- Italian: Mai + come prima
- Directed by: Giacomo Campiotti
- Written by: Giacomo Campiotti Alexander Adabachian
- Produced by: Giacomo Campiotti
- Starring: Laura Chiatti
- Cinematography: Duccio Cimatti
- Edited by: Joe Walker Fabio Nunziata
- Music by: Corrado Carosio Pierangelo Fornaro
- Release date: 2005;
- Country: Italy
- Language: Italian

= Never Again as Before =

Never Again as Before (Mai + come prima) is a 2005 Italian coming of age drama film produced, written and directed by Giacomo Campiotti.
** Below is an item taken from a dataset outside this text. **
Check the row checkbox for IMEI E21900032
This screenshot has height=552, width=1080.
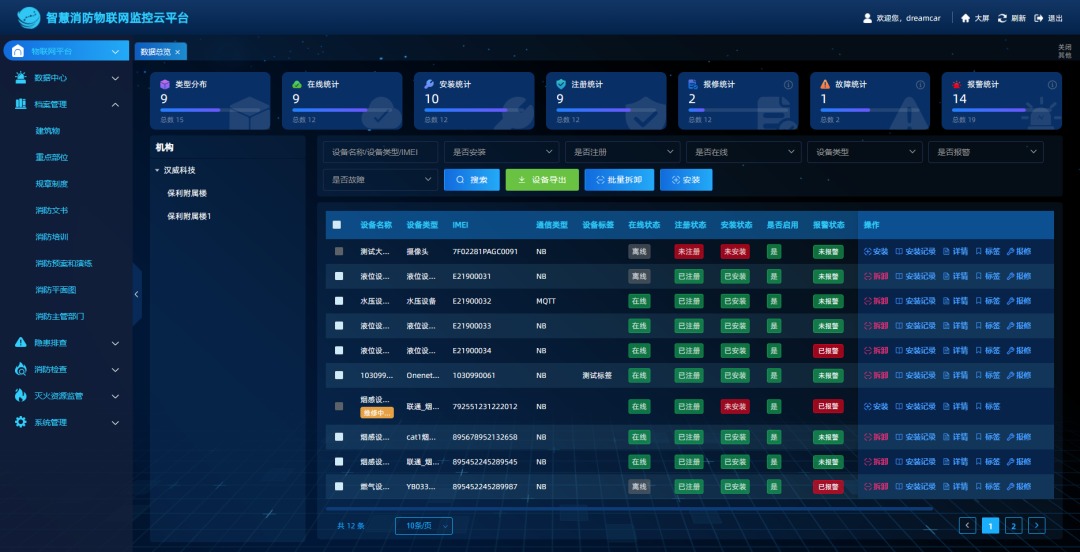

The film was nominated for the David of the Youth at the 2006 David di Donatello Awards, while the theme song "Warriors of Light/Sei o non sei dei" was nominated for Silver Ribbon for best song.

==Plot==
Six schoolmates, after the high school exams, decide to leave together for a holiday in the Dolomites, in what will probably be their last summer together before they probably never see each other again. The group consists of Enrico, the creator of the holiday and the group's glue; Max, a disabled boy suffocated by oppressive parents; Lorenzo, a musician who dreams the fame; Giulia, Lorenzo's girlfriend, reluctant to leave; Martina, the other girl in the group, secretly in love with Lorenzo; Cesare, an extravagant boy with a punk style and rough, but with a gold heart.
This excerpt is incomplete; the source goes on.